Directions for this task ::
Give back, exactly as written, the lines from the first line of the data below through the line with "Given: Expand the Core Thermal Throttling row", and omit the pictures.
┏━━
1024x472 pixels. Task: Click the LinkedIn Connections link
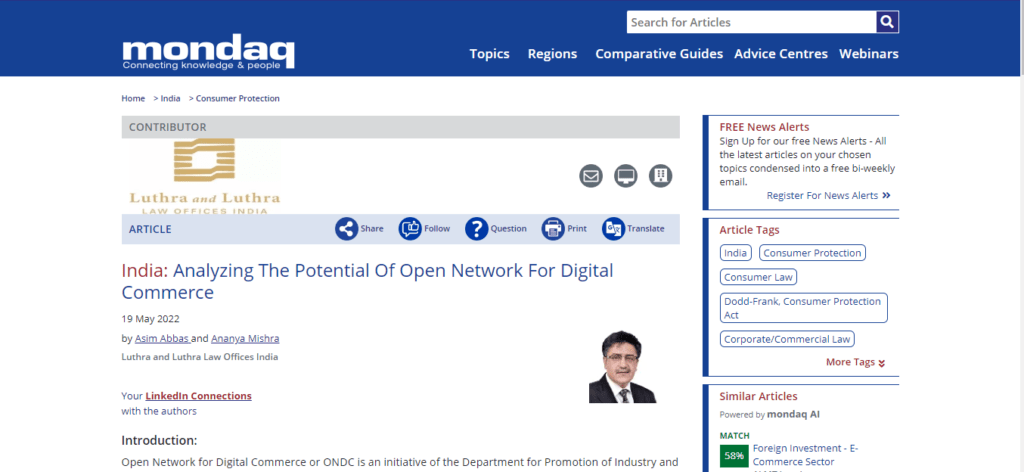coord(198,396)

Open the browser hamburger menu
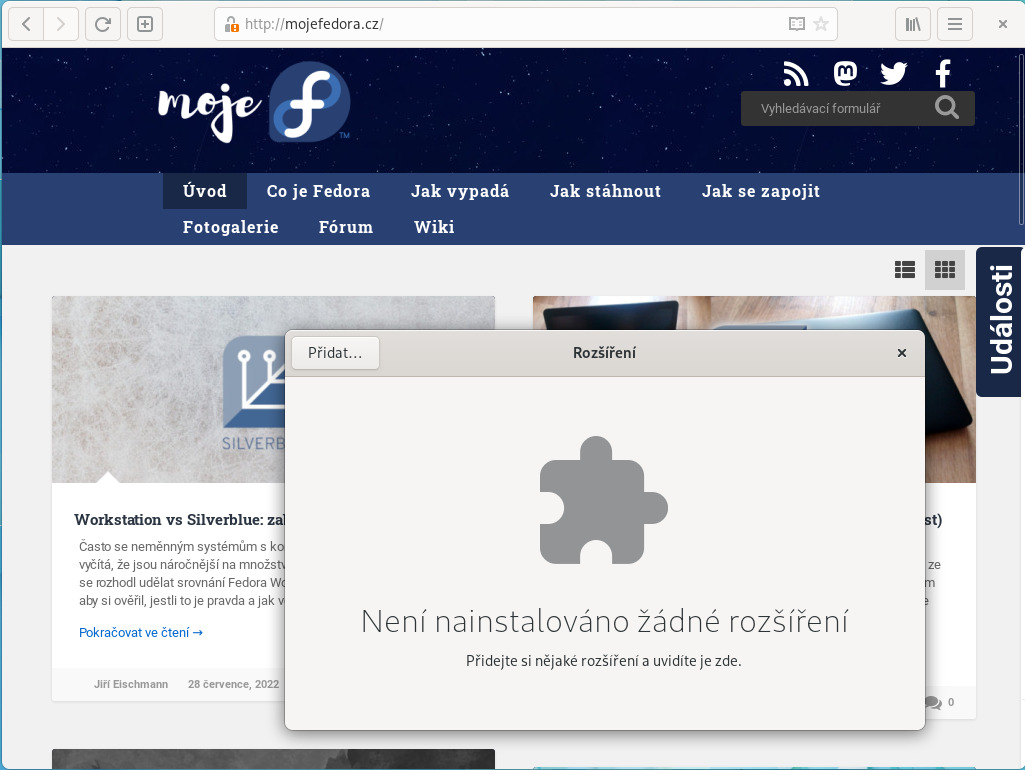(x=955, y=24)
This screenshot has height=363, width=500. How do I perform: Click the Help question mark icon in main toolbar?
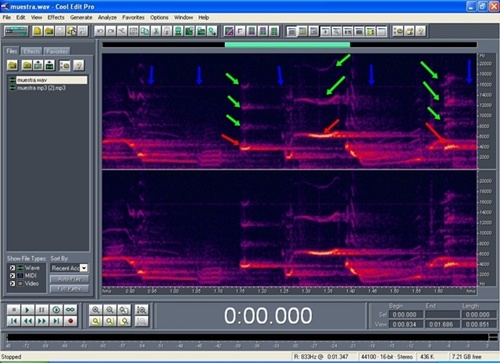coord(421,31)
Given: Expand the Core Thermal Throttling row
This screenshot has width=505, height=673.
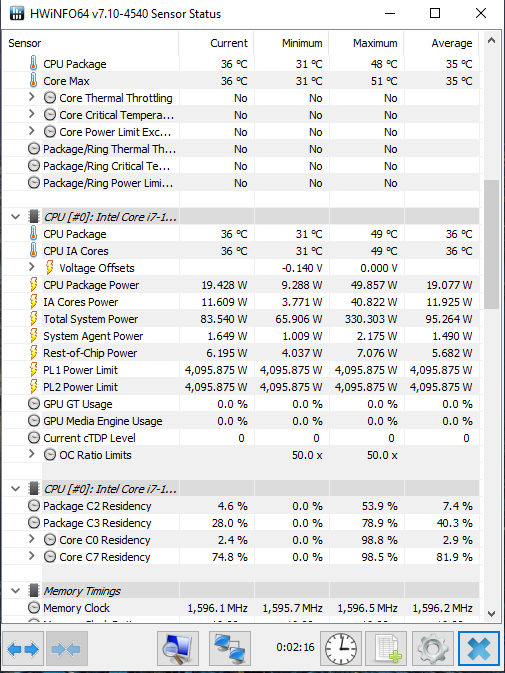Looking at the screenshot, I should point(31,97).
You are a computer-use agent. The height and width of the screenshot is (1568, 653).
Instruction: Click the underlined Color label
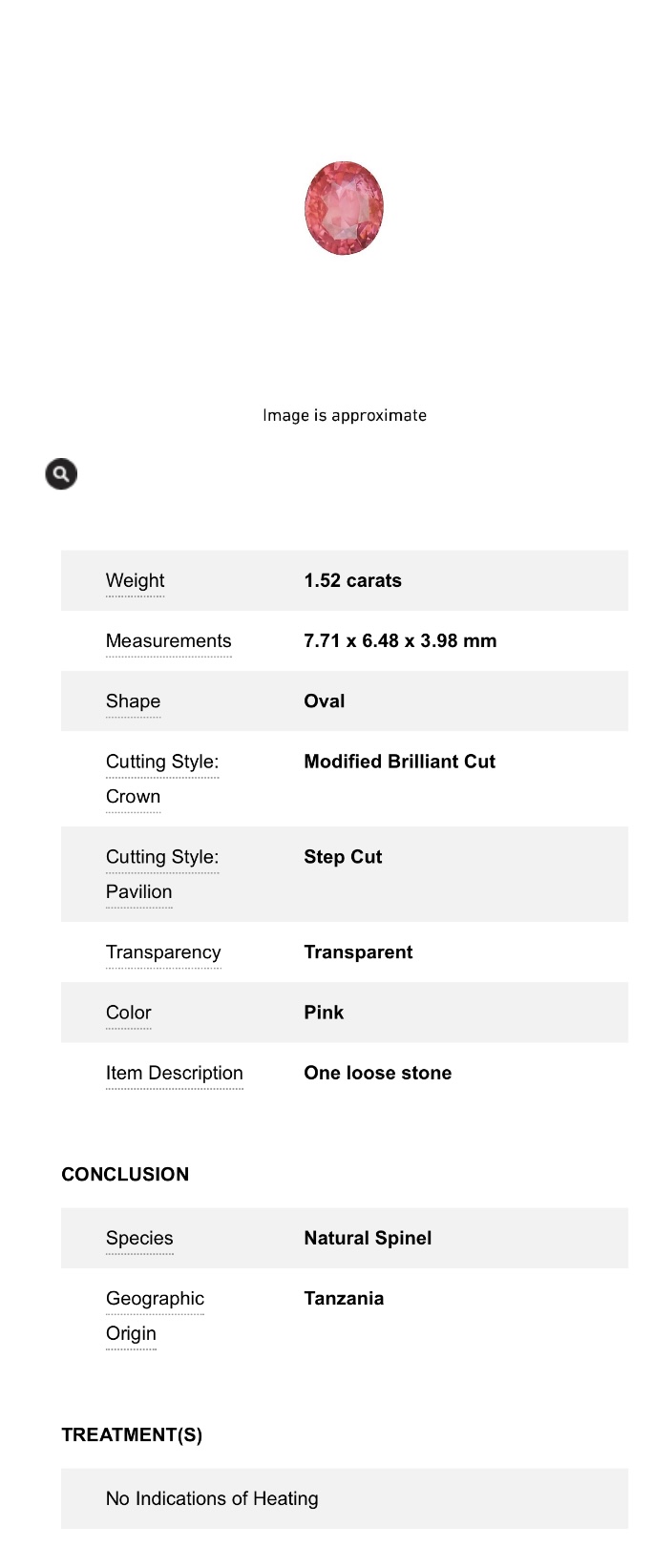(x=129, y=1012)
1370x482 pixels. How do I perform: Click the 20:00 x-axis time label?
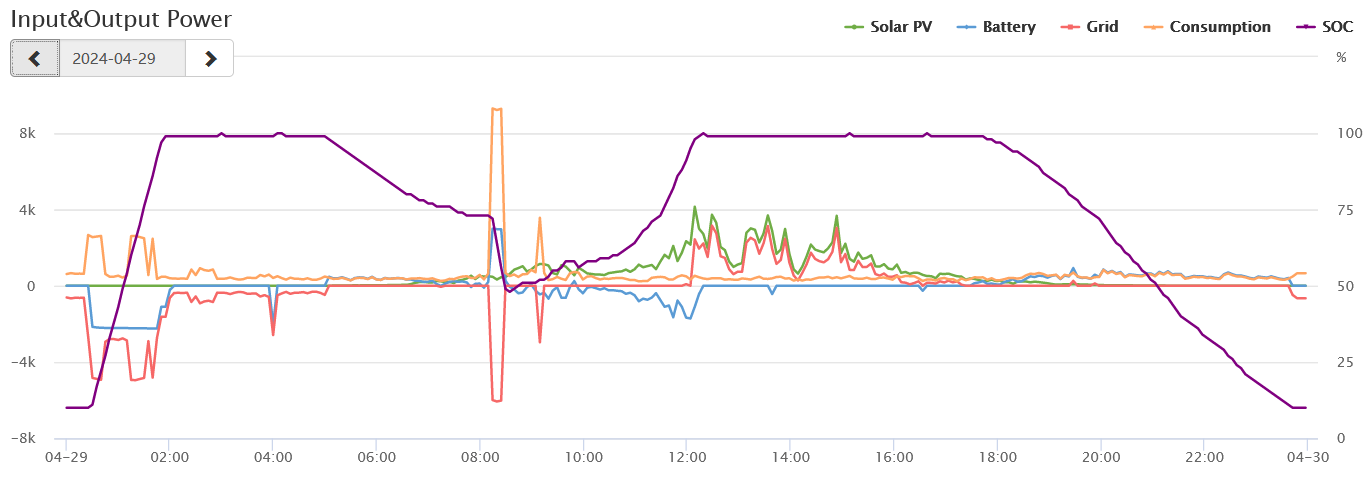tap(1101, 457)
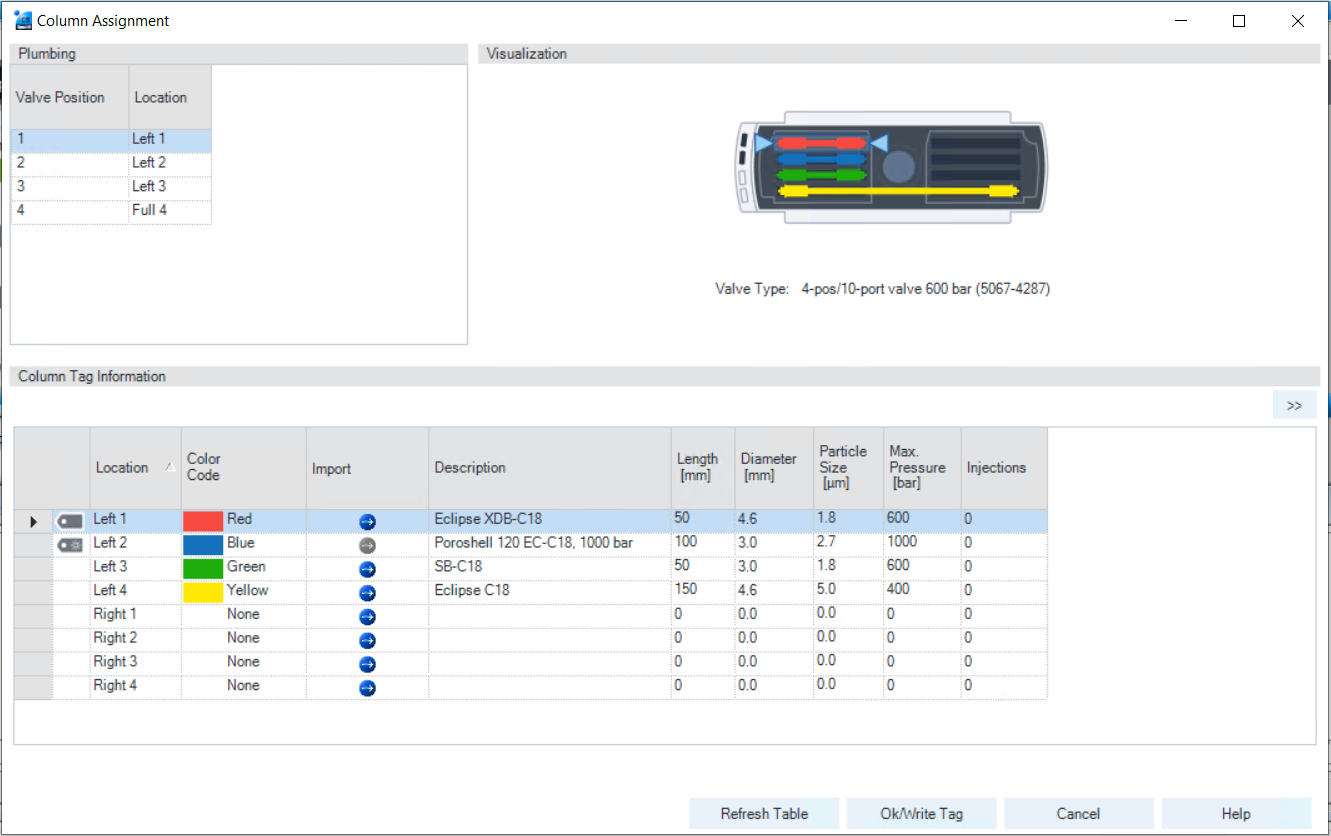Open Help for column assignment
The width and height of the screenshot is (1331, 836).
[1235, 813]
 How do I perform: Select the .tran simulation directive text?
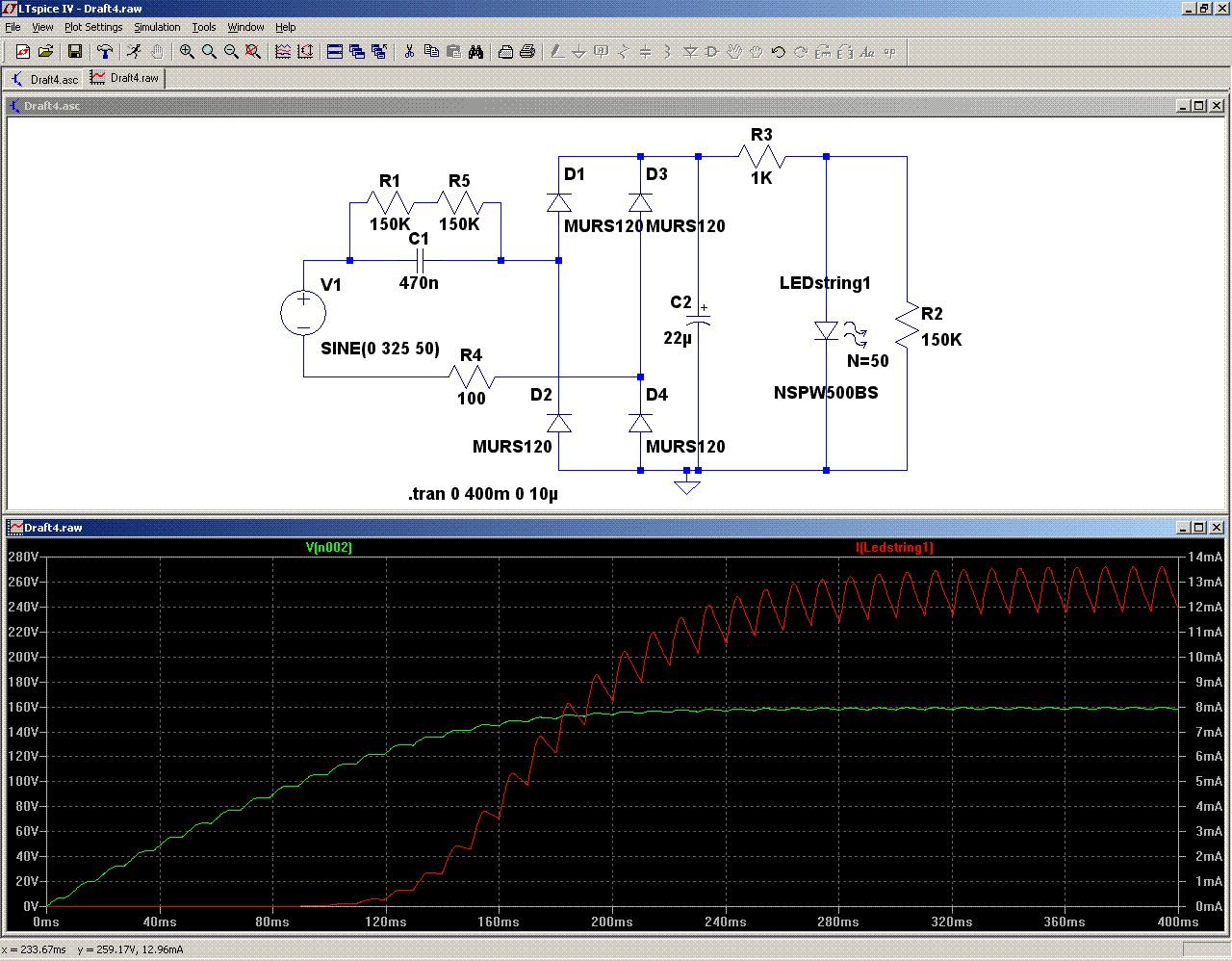coord(483,494)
┗━━
Task answer ::
1024x472 pixels. Task: Click the LinkedIn Connections link
coord(198,396)

Open the browser hamburger menu
(x=955, y=24)
This screenshot has height=363, width=500. How do I perform: Click the Help question mark icon in main toolbar?
coord(421,31)
Given: Expand the Core Thermal Throttling row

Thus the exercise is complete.